» **Stored items from a collection**:
----
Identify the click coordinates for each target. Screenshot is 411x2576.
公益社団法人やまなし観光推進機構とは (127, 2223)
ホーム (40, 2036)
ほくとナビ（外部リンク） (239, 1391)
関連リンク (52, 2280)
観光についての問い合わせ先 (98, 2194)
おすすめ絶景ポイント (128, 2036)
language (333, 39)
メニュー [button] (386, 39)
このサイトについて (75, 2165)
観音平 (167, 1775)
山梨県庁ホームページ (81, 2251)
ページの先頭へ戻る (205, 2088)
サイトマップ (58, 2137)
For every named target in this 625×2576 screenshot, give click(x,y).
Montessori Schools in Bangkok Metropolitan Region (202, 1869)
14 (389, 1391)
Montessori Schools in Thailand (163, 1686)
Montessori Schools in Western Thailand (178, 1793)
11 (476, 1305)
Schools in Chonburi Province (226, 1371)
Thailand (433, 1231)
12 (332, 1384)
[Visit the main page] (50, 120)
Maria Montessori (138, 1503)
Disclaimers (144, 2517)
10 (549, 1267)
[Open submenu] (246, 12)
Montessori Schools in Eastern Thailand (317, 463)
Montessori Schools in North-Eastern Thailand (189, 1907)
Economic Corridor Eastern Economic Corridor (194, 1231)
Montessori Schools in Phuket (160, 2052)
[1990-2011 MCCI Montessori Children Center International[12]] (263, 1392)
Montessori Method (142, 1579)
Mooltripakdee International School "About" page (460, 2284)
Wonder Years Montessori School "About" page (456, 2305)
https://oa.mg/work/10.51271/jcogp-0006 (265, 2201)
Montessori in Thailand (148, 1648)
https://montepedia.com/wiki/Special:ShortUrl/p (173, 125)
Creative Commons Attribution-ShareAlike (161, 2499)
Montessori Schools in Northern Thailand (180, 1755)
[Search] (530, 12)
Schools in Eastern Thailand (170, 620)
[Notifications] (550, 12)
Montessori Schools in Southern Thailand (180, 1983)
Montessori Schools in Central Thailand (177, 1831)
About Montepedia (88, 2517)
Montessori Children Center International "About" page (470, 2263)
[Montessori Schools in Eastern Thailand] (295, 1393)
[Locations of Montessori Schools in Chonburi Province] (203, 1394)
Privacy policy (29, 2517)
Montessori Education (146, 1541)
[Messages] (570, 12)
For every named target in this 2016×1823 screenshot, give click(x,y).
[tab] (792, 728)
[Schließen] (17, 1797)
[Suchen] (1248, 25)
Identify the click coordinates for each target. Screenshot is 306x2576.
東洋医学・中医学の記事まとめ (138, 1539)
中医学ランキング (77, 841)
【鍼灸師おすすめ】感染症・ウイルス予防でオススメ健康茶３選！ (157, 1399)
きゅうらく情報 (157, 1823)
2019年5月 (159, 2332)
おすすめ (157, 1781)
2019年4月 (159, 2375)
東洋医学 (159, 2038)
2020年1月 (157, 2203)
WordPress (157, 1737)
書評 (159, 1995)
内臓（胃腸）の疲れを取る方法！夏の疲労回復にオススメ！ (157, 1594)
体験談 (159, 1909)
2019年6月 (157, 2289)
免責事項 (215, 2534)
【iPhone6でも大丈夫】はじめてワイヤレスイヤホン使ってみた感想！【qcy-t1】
----
» **Assigned task**: Copy out every line of the data in which the word "give" is found.

» **Response to this task**:
For every named target in this 625×2576 screenshot, give click(x,y).
For every named target in this 2016×1823 screenshot, give click(x,y).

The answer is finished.